Voice Shield · kNN-VC HiFi-GAN
Speaker anonymization checkpoint used by the Voice Shield panel in MAESTRO's AI Workstation (Tools → Voice Shield → Anonymize tab).
What this is
The prematched HiFi-GAN generator from
bshall/knn-vc, repackaged as a
single .safetensors file. Trained to vocode 1024-dim WavLM-Large layer-6
features back to 16 kHz audio. Pairs with microsoft/wavlm-large (used
upstream from the HuggingFace Hub directly — no need for a separate mirror).
- Architecture: HiFi-GAN with a
lin_preLinear(1024→512) prefix - Parameters: ~16.5 M
- Input: WavLM-Large layer-6 hidden states
[B, T, 1024] - Output: 16 kHz waveform
[B, samples](320× upsample) - License: BSD-3-Clause (original kNN-VC license preserved)
What it's used for in MAESTRO
The Voice Shield panel offers voice-cloning protection with three threat models. The Anonymize tab uses this checkpoint to transform a user's voice into a different synthetic speaker via the kNN-VC pipeline:
- Extract WavLM-Large layer-6 features from the user's voice.

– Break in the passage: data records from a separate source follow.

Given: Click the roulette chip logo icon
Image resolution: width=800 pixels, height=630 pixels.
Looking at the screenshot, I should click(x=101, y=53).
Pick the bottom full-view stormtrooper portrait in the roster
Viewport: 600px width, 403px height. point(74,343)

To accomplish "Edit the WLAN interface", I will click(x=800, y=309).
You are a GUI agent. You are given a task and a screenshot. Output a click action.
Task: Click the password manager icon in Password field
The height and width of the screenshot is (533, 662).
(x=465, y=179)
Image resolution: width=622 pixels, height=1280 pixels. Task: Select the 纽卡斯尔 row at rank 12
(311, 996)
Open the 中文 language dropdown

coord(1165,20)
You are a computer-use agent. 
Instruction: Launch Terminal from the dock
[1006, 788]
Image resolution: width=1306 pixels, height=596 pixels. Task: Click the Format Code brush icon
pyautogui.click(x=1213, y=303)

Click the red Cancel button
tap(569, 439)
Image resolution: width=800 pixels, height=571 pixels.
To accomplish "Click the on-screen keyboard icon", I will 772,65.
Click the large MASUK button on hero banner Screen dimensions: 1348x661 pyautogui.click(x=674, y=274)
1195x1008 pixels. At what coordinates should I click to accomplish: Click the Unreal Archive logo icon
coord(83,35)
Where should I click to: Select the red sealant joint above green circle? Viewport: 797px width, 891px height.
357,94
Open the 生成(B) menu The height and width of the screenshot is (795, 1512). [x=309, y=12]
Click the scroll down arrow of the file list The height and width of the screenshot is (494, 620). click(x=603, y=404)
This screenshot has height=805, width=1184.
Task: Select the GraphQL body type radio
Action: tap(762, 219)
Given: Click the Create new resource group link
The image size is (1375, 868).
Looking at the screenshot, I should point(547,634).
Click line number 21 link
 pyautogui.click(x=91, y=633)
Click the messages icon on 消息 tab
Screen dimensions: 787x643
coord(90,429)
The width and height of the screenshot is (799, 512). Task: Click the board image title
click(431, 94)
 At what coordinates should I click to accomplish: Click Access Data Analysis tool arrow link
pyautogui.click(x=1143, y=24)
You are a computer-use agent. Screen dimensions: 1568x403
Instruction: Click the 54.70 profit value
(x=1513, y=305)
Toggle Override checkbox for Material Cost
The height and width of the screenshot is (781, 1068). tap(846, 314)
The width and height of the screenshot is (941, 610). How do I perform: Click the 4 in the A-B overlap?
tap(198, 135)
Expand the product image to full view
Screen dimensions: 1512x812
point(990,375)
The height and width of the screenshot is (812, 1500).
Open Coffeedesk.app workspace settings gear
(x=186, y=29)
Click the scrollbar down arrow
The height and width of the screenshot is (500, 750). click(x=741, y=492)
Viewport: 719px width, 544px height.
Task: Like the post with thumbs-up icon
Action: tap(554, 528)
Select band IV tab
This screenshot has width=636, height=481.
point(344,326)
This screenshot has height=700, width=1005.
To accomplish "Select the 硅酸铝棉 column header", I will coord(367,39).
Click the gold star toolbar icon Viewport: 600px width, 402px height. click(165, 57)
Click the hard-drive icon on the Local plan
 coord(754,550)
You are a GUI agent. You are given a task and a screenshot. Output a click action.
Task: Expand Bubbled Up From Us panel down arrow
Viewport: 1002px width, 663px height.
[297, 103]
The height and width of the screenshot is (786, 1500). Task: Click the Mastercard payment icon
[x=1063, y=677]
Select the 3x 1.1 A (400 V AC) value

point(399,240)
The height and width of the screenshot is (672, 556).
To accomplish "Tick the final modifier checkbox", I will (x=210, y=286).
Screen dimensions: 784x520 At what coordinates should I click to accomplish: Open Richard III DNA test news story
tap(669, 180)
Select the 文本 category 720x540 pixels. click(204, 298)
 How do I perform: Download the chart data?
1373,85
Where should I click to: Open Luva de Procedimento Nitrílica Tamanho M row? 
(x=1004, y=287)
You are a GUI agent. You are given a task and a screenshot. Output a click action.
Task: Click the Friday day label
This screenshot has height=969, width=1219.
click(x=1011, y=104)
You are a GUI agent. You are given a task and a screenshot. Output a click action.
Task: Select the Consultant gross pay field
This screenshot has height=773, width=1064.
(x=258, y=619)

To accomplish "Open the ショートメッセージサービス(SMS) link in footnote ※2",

- For each frame, find the k=4 nearest matches in a "target speaker" feature pool and average them.
- Vocode the matched features back to audio with this HiFi-GAN.
The output sounds like the target speaker — so any voice-cloning model trained on the output learns the target's identity, not the user's. This is the only voice-protection paradigm currently robust against adversarial-perturbation strippers like LightShed.
Loading
from huggingface_hub import hf_hub_download
from safetensors.torch import load_file
path = hf_hub_download(repo_id="AEmotionStudio/voiceshield-targets",
filename="hifigan_knnvc.safetensors")
state = load_file(path)
# state-dict keys match the bshall prematch_g_02500000.pt schema.
MAESTRO loads this through the vendor module at
backend/ai/voiceshield/knn_vc_vendor/hifigan.py.
Credits
- Original kNN-VC: Matthew Baas, Benjamin van Niekerk, Herman Kamper — "Voice Conversion With Just Nearest Neighbors", Interspeech 2023. Code: https://github.com/bshall/knn-vc.
- WavLM-Large: Microsoft (https://huggingface.co/microsoft/wavlm-large).
Honest framing
Anonymization is a one-way transform. The original speaker identity is unrecoverable from the output — that's the point, and the trade-off the user opts into.